Is there any evidence to support this hypothesis? There is some argument in the current literature as to whether autophagy is helpful or harmful in atherosclerosis94. If autophagy is indeed helpful then things that promote autophagy such as ADCR and rapamycin should show some positives:
Smooth muscle cells, another component of plaque, are seen to be protected from cell death by cholesterol overload by rapamycin. The opposite occurs with the autophagy inhibitor, 3-methyl adenine93.
Other studies have shown that autophagy promotion enhances the ability of heart cells to recover from a brief period of oxygen starvation as happens in the cardiac artery blockage of a typical heart attack. A similar protective benefit is seen in brain tissue and stroke97.
The heart muscle itself can be the site of origin of cadiovascular disease. Heart muscle cells, like most human cells, are differentiated to perform a specific task and, as a result, have lost the ability to divide and multiply. The heart, like most organs and muscles, keeps a population of undifferentiated stem cells to replace any cells that die, though in the heart’s case, the few if any stem cells present appear inadequate to handle even a moderate die-off.
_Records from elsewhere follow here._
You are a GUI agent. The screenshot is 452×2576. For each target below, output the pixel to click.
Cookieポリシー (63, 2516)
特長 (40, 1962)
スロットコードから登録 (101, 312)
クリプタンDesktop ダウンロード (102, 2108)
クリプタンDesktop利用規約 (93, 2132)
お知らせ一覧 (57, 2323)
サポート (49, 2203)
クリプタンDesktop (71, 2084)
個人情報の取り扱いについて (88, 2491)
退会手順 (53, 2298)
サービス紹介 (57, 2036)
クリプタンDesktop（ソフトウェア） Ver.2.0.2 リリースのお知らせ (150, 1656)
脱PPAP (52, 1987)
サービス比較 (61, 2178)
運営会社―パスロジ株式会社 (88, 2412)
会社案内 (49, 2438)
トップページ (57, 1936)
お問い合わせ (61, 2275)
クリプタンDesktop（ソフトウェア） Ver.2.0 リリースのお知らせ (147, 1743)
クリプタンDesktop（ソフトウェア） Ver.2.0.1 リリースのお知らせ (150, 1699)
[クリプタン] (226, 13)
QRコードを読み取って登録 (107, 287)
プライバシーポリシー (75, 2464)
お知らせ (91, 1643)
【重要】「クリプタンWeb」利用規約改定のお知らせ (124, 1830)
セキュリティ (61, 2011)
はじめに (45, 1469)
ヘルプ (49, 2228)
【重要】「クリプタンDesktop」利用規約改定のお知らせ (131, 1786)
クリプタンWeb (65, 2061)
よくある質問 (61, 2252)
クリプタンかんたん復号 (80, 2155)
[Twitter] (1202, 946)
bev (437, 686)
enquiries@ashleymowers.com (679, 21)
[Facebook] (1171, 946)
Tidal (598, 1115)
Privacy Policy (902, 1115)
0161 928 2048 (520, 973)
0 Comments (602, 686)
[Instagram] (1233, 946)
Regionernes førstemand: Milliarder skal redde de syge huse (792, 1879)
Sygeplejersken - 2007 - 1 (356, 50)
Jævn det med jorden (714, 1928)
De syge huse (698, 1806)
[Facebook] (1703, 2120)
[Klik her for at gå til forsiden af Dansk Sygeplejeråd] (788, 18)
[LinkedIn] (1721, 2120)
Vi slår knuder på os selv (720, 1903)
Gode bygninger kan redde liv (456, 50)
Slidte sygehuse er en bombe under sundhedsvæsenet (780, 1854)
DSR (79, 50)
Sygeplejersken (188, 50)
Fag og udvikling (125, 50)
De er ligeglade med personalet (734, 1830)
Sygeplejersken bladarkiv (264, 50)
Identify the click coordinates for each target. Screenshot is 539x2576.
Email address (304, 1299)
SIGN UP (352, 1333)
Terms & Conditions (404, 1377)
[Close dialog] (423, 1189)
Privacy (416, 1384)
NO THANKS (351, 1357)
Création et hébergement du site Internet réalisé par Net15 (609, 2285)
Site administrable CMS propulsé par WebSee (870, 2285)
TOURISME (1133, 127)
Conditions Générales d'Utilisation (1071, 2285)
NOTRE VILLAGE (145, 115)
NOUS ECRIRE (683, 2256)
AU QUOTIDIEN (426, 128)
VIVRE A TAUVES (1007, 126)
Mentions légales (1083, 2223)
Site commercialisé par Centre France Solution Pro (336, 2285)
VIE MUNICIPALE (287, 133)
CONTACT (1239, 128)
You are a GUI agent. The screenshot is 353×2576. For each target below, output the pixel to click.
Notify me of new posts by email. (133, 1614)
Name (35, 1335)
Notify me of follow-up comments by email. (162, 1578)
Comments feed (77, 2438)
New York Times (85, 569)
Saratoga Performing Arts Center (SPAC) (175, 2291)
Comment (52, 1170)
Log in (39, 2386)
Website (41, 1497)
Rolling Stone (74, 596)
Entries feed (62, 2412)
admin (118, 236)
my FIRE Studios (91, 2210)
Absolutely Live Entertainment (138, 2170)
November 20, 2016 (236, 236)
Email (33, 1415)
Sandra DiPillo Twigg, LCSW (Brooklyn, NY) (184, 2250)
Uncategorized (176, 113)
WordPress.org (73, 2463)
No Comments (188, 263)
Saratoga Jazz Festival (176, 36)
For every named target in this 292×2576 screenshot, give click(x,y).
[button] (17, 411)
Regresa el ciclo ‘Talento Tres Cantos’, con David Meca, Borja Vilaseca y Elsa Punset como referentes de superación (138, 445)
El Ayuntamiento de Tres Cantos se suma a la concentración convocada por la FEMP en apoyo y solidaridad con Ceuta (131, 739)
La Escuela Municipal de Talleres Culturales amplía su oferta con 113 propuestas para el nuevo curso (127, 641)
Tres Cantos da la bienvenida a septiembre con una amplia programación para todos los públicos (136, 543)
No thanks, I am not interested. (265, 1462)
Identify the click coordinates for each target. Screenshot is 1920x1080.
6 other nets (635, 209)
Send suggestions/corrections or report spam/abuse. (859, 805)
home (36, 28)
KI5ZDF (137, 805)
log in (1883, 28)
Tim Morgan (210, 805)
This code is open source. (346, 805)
In consequence heart muscle cells are like neurons; their life span matches the organism’s life span and are not renewed and rejuvenated sufficiently by cell division. Cellular junk that the cell cannot dump can accumulate over the decades to the point of interfering with normal operations. Lipofuscin is the name give the most prominent junk in human cells. It is what remains in the lysosome after all that can be digested has been digested. It consists mostly of cross-linked oxidized unsaturated fatty-acids and proteins entrapping metals, sugars, etc notably aluminum and iron. One would think the cell would just dump it by exocytosis to be picked up by macrophages who would then migrate to the liver or spleen to dump it into the bile. Some studies suggest that something like this indeed happens105 Others suggest otherwise, that the lipofuscin just accumulates in the cell106. Regardless, its accumulation is a hallmark of old age and may ultimately cause heart failure. Calorie restriction diets have been shown to reduce lipofuscin107 and enhanced autophagy may be the mechanism, yet another way in which protein cycling could be heart protective.
In summary, protein cycling has the potential to diminish cardiovascular disease in three ways: by promoting cholesterol export from atherosclerotic plaque, by enhancing heart muscle recovery from temporary oxygen starvation, and by reducing lipofuscin accumulation in heart cells.